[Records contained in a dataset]
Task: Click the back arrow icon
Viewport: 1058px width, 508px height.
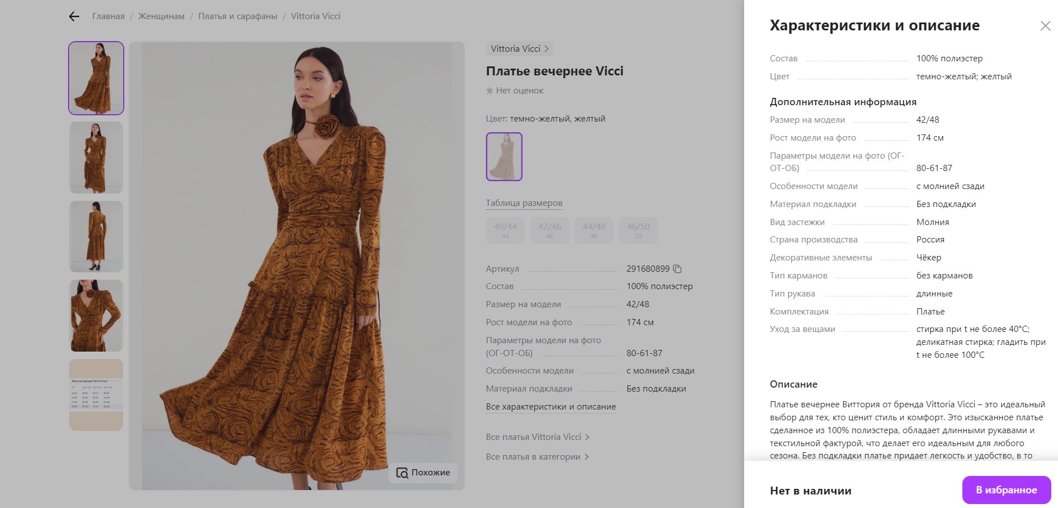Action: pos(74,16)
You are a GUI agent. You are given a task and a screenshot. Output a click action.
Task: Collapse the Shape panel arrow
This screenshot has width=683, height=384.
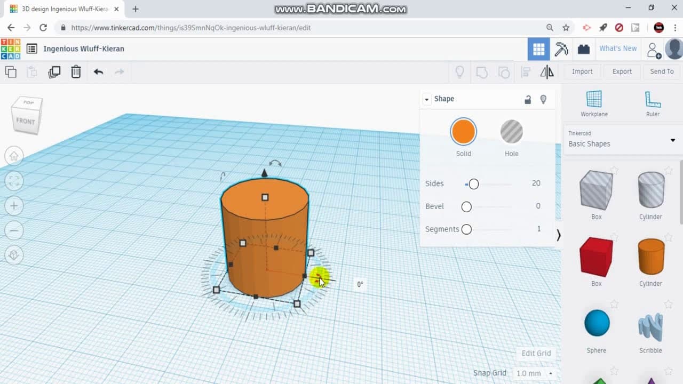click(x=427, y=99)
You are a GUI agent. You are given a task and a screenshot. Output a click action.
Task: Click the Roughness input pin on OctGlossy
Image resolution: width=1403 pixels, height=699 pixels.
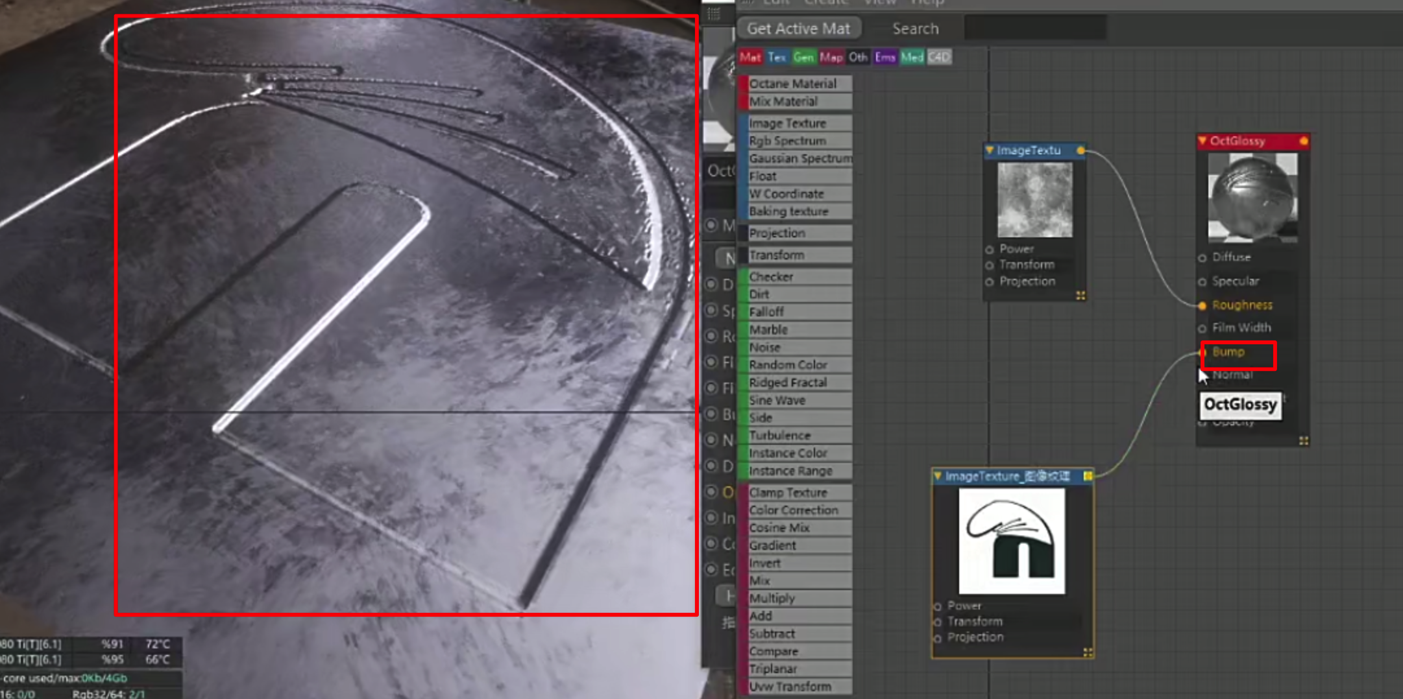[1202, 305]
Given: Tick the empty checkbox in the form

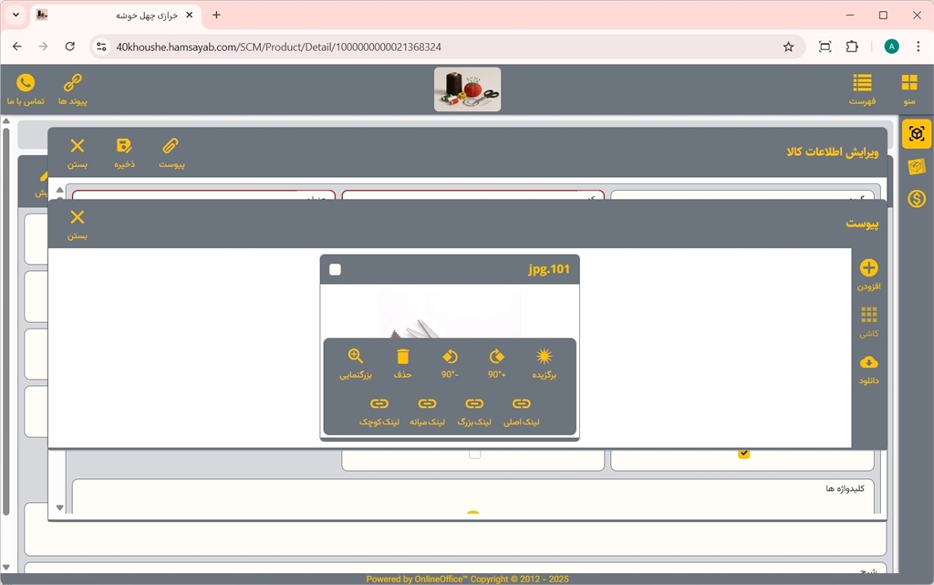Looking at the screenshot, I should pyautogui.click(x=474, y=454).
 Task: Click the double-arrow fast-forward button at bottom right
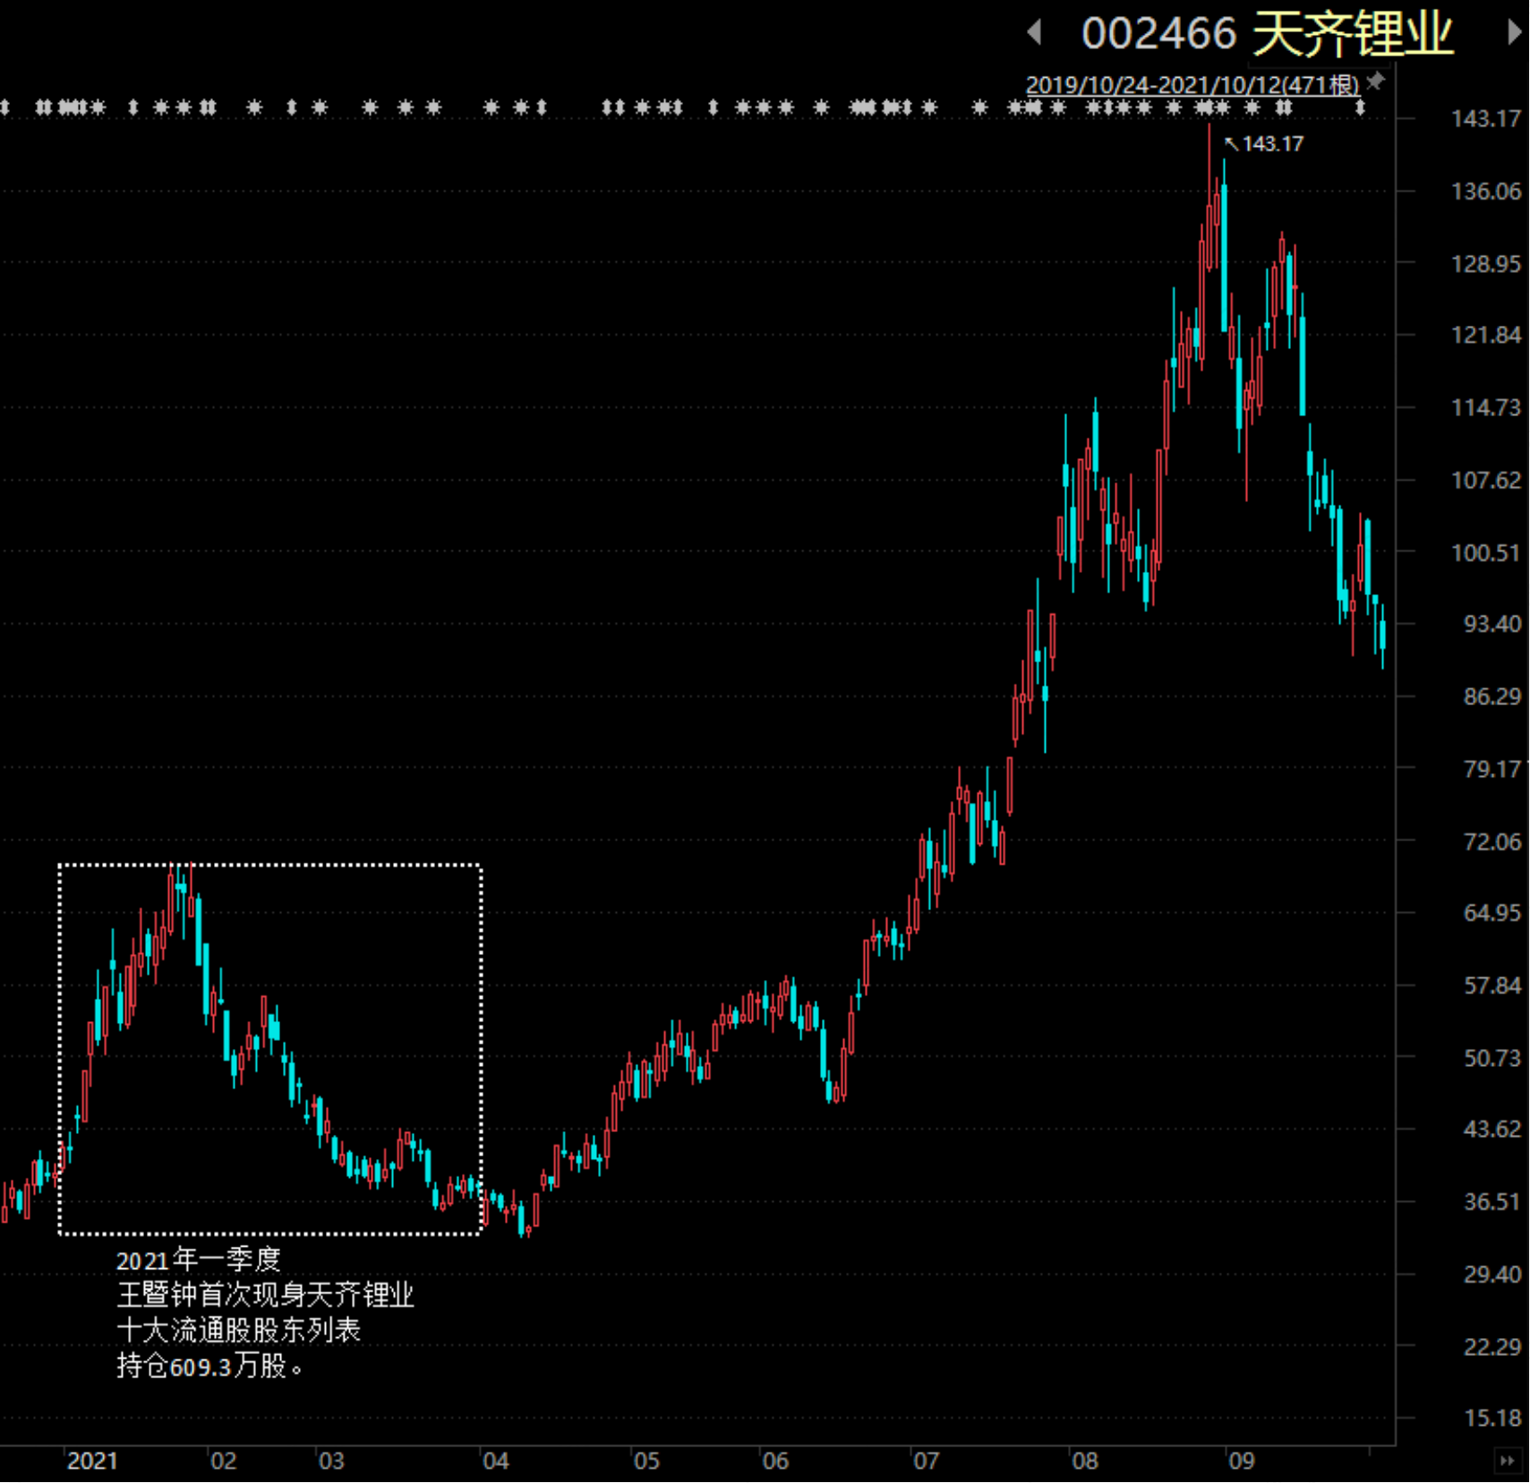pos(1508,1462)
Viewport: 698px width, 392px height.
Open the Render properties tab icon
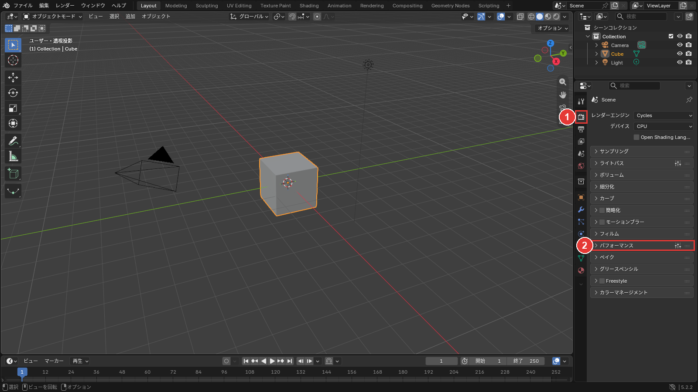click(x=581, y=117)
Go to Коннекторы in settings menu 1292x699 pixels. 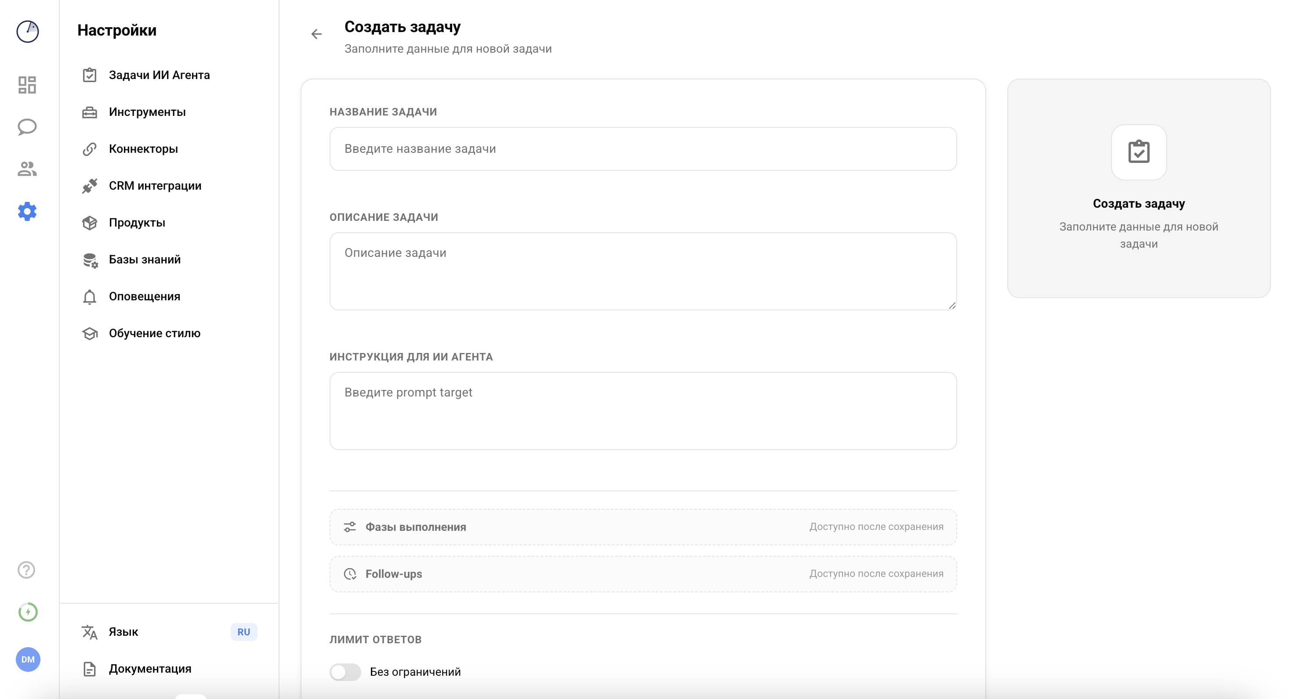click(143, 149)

[Exercise brief] Only the lines from the top of the records through the line with "Viewport: 698px width, 392px height." belong in the copy; write them out exactly, leaving out pictures.

[Answer section]
Task: Click the back arrow icon
Viewport: 1058px width, 508px height.
Action: pos(74,16)
You are a GUI agent. You are given a task and a screenshot. Output a click action.
Task: Collapse the Shape panel arrow
This screenshot has width=683, height=384.
click(x=427, y=99)
You are a GUI agent. You are given a task and a screenshot. Output a click action.
Task: Click the Roughness input pin on OctGlossy
Image resolution: width=1403 pixels, height=699 pixels.
[1202, 305]
Given: Tick the empty checkbox in the form

Looking at the screenshot, I should pyautogui.click(x=474, y=454).
 Task: Click the double-arrow fast-forward button at bottom right
pos(1508,1462)
Viewport: 698px width, 392px height.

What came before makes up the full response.